▸ Goal:
Please copy out every one of the lines below without changing a single character.

[Start Provided entries]

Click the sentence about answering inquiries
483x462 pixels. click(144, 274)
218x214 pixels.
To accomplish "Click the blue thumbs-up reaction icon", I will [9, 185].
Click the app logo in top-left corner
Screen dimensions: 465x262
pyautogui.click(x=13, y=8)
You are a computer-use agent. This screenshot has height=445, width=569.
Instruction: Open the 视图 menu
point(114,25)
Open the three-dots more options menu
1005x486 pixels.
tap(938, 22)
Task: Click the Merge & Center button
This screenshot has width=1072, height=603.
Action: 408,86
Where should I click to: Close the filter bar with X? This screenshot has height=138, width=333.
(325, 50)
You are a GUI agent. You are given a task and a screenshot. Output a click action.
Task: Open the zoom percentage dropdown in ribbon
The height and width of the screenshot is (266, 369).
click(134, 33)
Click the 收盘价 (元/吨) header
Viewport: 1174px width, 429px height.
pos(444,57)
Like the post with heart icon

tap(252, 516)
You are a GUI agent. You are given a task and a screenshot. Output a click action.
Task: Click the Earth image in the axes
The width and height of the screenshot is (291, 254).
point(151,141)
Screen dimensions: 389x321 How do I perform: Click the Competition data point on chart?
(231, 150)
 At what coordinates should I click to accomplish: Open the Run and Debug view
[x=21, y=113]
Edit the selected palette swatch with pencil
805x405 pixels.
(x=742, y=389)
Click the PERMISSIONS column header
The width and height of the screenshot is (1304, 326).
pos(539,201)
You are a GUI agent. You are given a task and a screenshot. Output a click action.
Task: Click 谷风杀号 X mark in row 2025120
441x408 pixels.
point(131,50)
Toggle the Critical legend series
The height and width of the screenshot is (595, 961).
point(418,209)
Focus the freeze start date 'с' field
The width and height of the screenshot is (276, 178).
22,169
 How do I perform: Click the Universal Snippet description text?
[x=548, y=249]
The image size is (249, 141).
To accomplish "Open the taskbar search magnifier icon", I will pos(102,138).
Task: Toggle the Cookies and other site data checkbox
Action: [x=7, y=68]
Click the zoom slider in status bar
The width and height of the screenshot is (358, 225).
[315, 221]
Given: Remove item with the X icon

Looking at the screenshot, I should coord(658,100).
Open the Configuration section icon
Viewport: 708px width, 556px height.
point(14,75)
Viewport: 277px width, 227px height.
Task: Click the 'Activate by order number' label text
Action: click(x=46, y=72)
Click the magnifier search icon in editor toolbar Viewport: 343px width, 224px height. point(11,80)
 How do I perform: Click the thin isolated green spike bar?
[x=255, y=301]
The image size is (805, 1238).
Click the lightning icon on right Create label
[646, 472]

[End Provided entries]

▸ Output below:
Click the sentence about answering inquiries
483x462 pixels. click(144, 274)
218x214 pixels.
To accomplish "Click the blue thumbs-up reaction icon", I will [9, 185].
Click the app logo in top-left corner
Screen dimensions: 465x262
pyautogui.click(x=13, y=8)
You are a computer-use agent. This screenshot has height=445, width=569.
Instruction: Open the 视图 menu
point(114,25)
Open the three-dots more options menu
1005x486 pixels.
tap(938, 22)
Task: Click the Merge & Center button
This screenshot has width=1072, height=603.
Action: 408,86
Where should I click to: Close the filter bar with X? This screenshot has height=138, width=333.
(325, 50)
You are a GUI agent. You are given a task and a screenshot. Output a click action.
Task: Open the zoom percentage dropdown in ribbon
The height and width of the screenshot is (266, 369).
click(134, 33)
Click the 收盘价 (元/吨) header
Viewport: 1174px width, 429px height.
pos(444,57)
Like the post with heart icon

tap(252, 516)
You are a GUI agent. You are given a task and a screenshot. Output a click action.
Task: Click the Earth image in the axes
The width and height of the screenshot is (291, 254).
point(151,141)
Screen dimensions: 389x321 How do I perform: Click the Competition data point on chart?
(231, 150)
 At what coordinates should I click to accomplish: Open the Run and Debug view
[x=21, y=113]
Edit the selected palette swatch with pencil
805x405 pixels.
(x=742, y=389)
Click the PERMISSIONS column header
The width and height of the screenshot is (1304, 326).
pos(539,201)
You are a GUI agent. You are given a task and a screenshot. Output a click action.
Task: Click 谷风杀号 X mark in row 2025120
441x408 pixels.
point(131,50)
Toggle the Critical legend series
The height and width of the screenshot is (595, 961).
point(418,209)
Focus the freeze start date 'с' field
The width and height of the screenshot is (276, 178).
22,169
 How do I perform: Click the Universal Snippet description text?
[x=548, y=249]
The image size is (249, 141).
To accomplish "Open the taskbar search magnifier icon", I will pos(102,138).
Task: Toggle the Cookies and other site data checkbox
Action: [x=7, y=68]
Click the zoom slider in status bar
The width and height of the screenshot is (358, 225).
[315, 221]
Given: Remove item with the X icon

Looking at the screenshot, I should coord(658,100).
Open the Configuration section icon
Viewport: 708px width, 556px height.
point(14,75)
Viewport: 277px width, 227px height.
Task: Click the 'Activate by order number' label text
Action: click(x=46, y=72)
Click the magnifier search icon in editor toolbar Viewport: 343px width, 224px height. point(11,80)
 How do I perform: Click the thin isolated green spike bar?
[x=255, y=301]
The image size is (805, 1238).
Click the lightning icon on right Create label
[646, 472]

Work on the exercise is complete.